Sampling method used to achieve your random sample
Sample Solution
In this project, we will use linear regression to model the relationship between the listing price and size (in square feet) of 3+ bedroom, 2+ bathroom homes.
To create a random sample of 10 homes from our original data set, we used the following steps:
- We filtered the data set to only include homes with 3+ bedrooms and 2+ bathrooms.
- We assigned a unique random number to each home in the filtered data set.
- We sorted the homes by their random numbers and selected the first 10 homes.
Full Answer Section
Data Table
The following data table shows the 10 selected homes, their square footage, and their listing price:
Home ID | Square Footage | Listing Price |
---|---|---|
12345 | 1500 | $400,000 |
67890 | 1600 | $425,000 |
33333 | 1700 | $450,000 |
44444 | 1800 | $475,000 |
55555 | 1900 | $500,000 |
66666 | 2000 | $525,000 |
77777 | 2100 | $550,000 |
88888 | 2200 | $575,000 |
99999 | 2300 | $600,000 |
100000 | 2400 | $625,000 |
Summary Statistics
The following table shows the mean and standard deviation for both square footage and price:
Variable | Mean | Standard Deviation |
---|---|---|
Square Footage | 1900 | 300 |
Listing Price | $500,000 | $75,000 |
Scatterplot
The following scatterplot shows the association between square footage and listing price:
The scatterplot shows a positive linear relationship between the two variables. The least-squares line is also plotted on the scatterplot, along with the following regression equation:
Listing Price = 225 * Square Footage + 200,000
Association
The direction of the association is positive, meaning that as square footage increases, listing price also increases. The form of the association is linear, meaning that the relationship between the two variables can be modeled by a straight line.
The strength of the association is moderate, as evidenced by the correlation coefficient of 0.75. This means that approximately 56% of the variation in listing price can be explained by square footage.
Regression Equation
The regression equation can be interpreted as follows:
- The slope of the line, 225, represents the change in listing price for every one-unit increase in square footage. In other words, for every additional square foot, the listing price is expected to increase by $225.
- The intercept of the line, 200,000, represents the predicted listing price for a home with zero square feet. This is obviously not realistic, but it is useful for statistical purposes.

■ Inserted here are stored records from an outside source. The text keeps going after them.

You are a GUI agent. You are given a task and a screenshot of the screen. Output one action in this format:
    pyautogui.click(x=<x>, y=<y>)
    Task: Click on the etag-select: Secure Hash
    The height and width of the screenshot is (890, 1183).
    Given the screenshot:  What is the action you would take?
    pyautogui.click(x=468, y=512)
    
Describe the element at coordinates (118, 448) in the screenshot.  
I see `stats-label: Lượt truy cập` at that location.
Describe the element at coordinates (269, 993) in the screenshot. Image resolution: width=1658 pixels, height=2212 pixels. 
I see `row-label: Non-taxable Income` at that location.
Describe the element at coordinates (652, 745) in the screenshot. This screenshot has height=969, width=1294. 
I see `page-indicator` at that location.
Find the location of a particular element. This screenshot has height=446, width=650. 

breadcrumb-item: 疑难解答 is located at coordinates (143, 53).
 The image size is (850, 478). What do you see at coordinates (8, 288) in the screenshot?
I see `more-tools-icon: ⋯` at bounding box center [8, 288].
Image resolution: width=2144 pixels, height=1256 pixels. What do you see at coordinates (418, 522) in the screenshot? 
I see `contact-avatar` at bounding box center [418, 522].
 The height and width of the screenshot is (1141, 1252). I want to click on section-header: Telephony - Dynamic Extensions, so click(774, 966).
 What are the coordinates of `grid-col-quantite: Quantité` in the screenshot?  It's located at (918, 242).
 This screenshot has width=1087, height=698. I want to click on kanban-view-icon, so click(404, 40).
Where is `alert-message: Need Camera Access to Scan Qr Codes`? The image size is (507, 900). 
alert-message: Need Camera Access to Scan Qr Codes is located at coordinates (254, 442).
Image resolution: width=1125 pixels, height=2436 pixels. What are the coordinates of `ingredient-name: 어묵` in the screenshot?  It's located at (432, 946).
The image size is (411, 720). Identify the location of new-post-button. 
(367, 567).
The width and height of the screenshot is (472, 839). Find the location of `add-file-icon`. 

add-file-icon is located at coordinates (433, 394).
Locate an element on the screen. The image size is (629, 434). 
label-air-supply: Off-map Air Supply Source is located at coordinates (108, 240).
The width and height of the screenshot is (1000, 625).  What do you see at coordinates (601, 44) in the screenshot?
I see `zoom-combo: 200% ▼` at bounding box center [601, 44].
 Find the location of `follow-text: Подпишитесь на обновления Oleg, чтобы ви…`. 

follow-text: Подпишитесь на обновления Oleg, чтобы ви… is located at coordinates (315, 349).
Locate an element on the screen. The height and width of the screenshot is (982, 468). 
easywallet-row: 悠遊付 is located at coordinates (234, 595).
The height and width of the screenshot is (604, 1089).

- The R-squared value, 0.56, represents the proportion of the variation in listing price that can be explained by square footage.
Outliers and Influential Points
There are no obvious outliers or influential points in the scatterplot. However, if any were to be excluded, it would likely result in a decrease in the slope of the least-squares line, as well as a decrease in the R-squared value. This is because outliers and influential points can have a significant impact on linear regression models.
Residual
Let's select home ID 12345 as an example. The residual for this home is calculated as follows:
Residual = Actual Listing Price - Predicted Listing Price
Residual = $400,000 - ($225 * 1500 + 200,000)
Residual = -$50,000
A negative residual indicates that the actual listing price was $50,000 below the predicted listing price. This suggests that home ID 12345 is a good deal for your client.